By Dean Rust
Francis “Frank” Scanland Houck, a pioneer of international nuclear safeguards and nonproliferation, died November 11 at the age of 88. Soft-spoken and modest, Houck had few equals in supporting the trailblazing efforts of the International Atomic Energy Agency (IAEA) to prevent the spread of nuclear weapons.
After earning his doctorate from Columbia University and completing a short stint at the U.S. Department of Defense, Houck joined the fledgling U.S. Arms Control and Disarmament Agency in 1962. It was just a year after the independent agency was created with a mission of managing U.S. participation in international arms control negotiations, among many other activities.
Houck became a key participant in U.S. efforts to establish IAEA tools to monitor, or safeguard, peaceful nuclear programs against their diversion to military purposes. Houck’s knowledge of the nuclear fuel cycle, combined with lawyerly attention to detail and experience, made him one of the most important experts on the technical parameters and implementation of
Houck spent more than a decade in Vienna as a consultant to the IAEA and served for many years as the U.S. representative to the IAEA Standing Advisory Group on Safeguards Implementation, including as chairman. He was a key participant in bilateral consultations with U.S. allies that proved essential in garnering support for strengthening international safeguards. Highly respected internationally, Houck received the Distinguished Service Award from the Institute of Nuclear Materials Management in 1999 for “long-term, noteworthy contributions to nuclear materials management.”

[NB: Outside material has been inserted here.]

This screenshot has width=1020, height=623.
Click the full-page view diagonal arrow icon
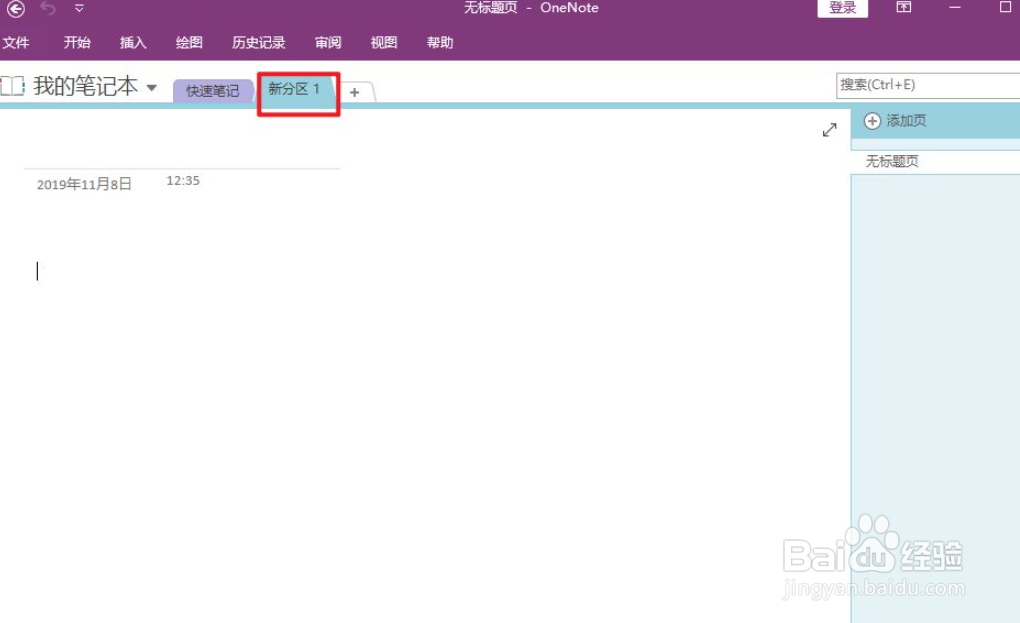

Houck proved to be invaluable as U.S. nuclear nonproliferation officials grappled with ways to adapt IAEA safeguards to new challenges. He had an unmatched understanding of the safeguards system, including its limitations, and produced ideas that few others could offer. He made profound contributions
in the 1990s to strengthening safeguards and to negotiating the Model Additional Protocol to IAEA safeguards agreements.
Today, the IAEA applies safeguards in about 1,300 locations with nuclear material in 150 countries and is widely respected as an essential nonproliferation tool. The IAEA is the only credible international mechanism
to detect violations of the nuclear Nonproliferation Treaty, the foundation of today’s international nonproliferation regime. Frank Houck’s legacy as an important contributor to this component of global security is secure.
In recognition of the IAEA’s role in promoting international security, the agency received the Nobel Peace Prize in 2005, the year Houck retired after 43 years of service to his country in preventing nuclear proliferation. Looking back, the coincidence seems a fitting end to his career.